## What is expected
Produce the records again in full, exactly as shown below.

Dataset entries:

# # # # #

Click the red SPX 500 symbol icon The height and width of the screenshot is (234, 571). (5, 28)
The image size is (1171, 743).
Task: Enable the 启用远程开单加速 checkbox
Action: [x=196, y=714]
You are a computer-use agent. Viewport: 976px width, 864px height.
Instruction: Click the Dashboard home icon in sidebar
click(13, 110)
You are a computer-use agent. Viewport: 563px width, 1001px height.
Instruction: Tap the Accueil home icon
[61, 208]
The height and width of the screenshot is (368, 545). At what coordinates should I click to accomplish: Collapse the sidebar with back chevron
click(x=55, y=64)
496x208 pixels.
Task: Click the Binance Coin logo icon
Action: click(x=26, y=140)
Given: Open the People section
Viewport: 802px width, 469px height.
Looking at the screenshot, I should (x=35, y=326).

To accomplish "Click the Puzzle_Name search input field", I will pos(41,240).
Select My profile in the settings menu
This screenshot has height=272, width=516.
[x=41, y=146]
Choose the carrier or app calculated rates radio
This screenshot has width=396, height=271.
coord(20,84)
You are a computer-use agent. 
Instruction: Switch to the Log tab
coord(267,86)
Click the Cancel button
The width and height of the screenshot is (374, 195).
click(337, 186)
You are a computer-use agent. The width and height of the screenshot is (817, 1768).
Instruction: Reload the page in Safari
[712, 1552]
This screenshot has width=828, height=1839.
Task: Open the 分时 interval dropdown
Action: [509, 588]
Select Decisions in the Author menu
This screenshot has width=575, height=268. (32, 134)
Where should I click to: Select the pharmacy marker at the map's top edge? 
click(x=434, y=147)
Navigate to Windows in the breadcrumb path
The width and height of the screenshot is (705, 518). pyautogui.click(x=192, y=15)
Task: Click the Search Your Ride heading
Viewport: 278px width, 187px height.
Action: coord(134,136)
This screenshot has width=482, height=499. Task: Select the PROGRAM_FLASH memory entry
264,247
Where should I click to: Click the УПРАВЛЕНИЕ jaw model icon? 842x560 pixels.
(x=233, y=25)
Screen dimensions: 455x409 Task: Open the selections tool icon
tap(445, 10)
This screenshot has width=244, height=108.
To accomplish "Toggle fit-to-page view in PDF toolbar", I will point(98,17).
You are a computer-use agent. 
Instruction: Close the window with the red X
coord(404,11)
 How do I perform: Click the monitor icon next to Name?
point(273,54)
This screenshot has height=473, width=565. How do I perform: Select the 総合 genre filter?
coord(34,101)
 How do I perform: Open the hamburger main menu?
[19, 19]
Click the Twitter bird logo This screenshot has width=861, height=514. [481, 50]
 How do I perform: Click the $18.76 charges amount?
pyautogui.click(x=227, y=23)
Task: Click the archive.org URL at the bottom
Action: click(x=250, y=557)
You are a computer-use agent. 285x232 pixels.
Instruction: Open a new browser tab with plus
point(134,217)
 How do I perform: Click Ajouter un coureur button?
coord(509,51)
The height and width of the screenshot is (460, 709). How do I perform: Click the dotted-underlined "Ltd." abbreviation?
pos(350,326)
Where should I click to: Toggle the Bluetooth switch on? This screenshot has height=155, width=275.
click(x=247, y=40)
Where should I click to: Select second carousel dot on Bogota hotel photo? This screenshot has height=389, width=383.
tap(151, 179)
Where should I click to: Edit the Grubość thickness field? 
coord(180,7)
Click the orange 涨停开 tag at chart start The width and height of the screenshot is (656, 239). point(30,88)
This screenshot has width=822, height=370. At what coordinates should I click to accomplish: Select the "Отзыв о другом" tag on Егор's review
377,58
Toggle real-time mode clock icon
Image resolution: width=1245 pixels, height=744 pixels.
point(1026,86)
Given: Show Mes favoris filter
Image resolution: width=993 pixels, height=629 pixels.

# # # # #

## Task output
Click the red SPX 500 symbol icon The height and width of the screenshot is (234, 571). (5, 28)
The image size is (1171, 743).
Task: Enable the 启用远程开单加速 checkbox
Action: [x=196, y=714]
You are a computer-use agent. Viewport: 976px width, 864px height.
Instruction: Click the Dashboard home icon in sidebar
click(13, 110)
You are a computer-use agent. Viewport: 563px width, 1001px height.
Instruction: Tap the Accueil home icon
[61, 208]
The height and width of the screenshot is (368, 545). At what coordinates should I click to accomplish: Collapse the sidebar with back chevron
click(x=55, y=64)
496x208 pixels.
Task: Click the Binance Coin logo icon
Action: click(x=26, y=140)
Given: Open the People section
Viewport: 802px width, 469px height.
Looking at the screenshot, I should (x=35, y=326).

To accomplish "Click the Puzzle_Name search input field", I will pos(41,240).
Select My profile in the settings menu
This screenshot has height=272, width=516.
[x=41, y=146]
Choose the carrier or app calculated rates radio
This screenshot has width=396, height=271.
coord(20,84)
You are a computer-use agent. 
Instruction: Switch to the Log tab
coord(267,86)
Click the Cancel button
The width and height of the screenshot is (374, 195).
click(337, 186)
You are a computer-use agent. The width and height of the screenshot is (817, 1768).
Instruction: Reload the page in Safari
[712, 1552]
This screenshot has width=828, height=1839.
Task: Open the 分时 interval dropdown
Action: [509, 588]
Select Decisions in the Author menu
This screenshot has width=575, height=268. (32, 134)
Where should I click to: Select the pharmacy marker at the map's top edge? 
click(x=434, y=147)
Navigate to Windows in the breadcrumb path
The width and height of the screenshot is (705, 518). pyautogui.click(x=192, y=15)
Task: Click the Search Your Ride heading
Viewport: 278px width, 187px height.
Action: coord(134,136)
This screenshot has width=482, height=499. Task: Select the PROGRAM_FLASH memory entry
264,247
Where should I click to: Click the УПРАВЛЕНИЕ jaw model icon? 842x560 pixels.
(x=233, y=25)
Screen dimensions: 455x409 Task: Open the selections tool icon
tap(445, 10)
This screenshot has width=244, height=108.
To accomplish "Toggle fit-to-page view in PDF toolbar", I will point(98,17).
You are a computer-use agent. 
Instruction: Close the window with the red X
coord(404,11)
 How do I perform: Click the monitor icon next to Name?
point(273,54)
This screenshot has height=473, width=565. How do I perform: Select the 総合 genre filter?
coord(34,101)
 How do I perform: Open the hamburger main menu?
[19, 19]
Click the Twitter bird logo This screenshot has width=861, height=514. [481, 50]
 How do I perform: Click the $18.76 charges amount?
pyautogui.click(x=227, y=23)
Task: Click the archive.org URL at the bottom
Action: click(x=250, y=557)
You are a computer-use agent. 285x232 pixels.
Instruction: Open a new browser tab with plus
point(134,217)
 How do I perform: Click Ajouter un coureur button?
coord(509,51)
The height and width of the screenshot is (460, 709). How do I perform: Click the dotted-underlined "Ltd." abbreviation?
pos(350,326)
Where should I click to: Toggle the Bluetooth switch on? This screenshot has height=155, width=275.
click(x=247, y=40)
Where should I click to: Select second carousel dot on Bogota hotel photo? This screenshot has height=389, width=383.
tap(151, 179)
Where should I click to: Edit the Grubość thickness field? 
coord(180,7)
Click the orange 涨停开 tag at chart start The width and height of the screenshot is (656, 239). point(30,88)
This screenshot has width=822, height=370. At what coordinates should I click to accomplish: Select the "Отзыв о другом" tag on Егор's review
377,58
Toggle real-time mode clock icon
Image resolution: width=1245 pixels, height=744 pixels.
point(1026,86)
Given: Show Mes favoris filter
Image resolution: width=993 pixels, height=629 pixels.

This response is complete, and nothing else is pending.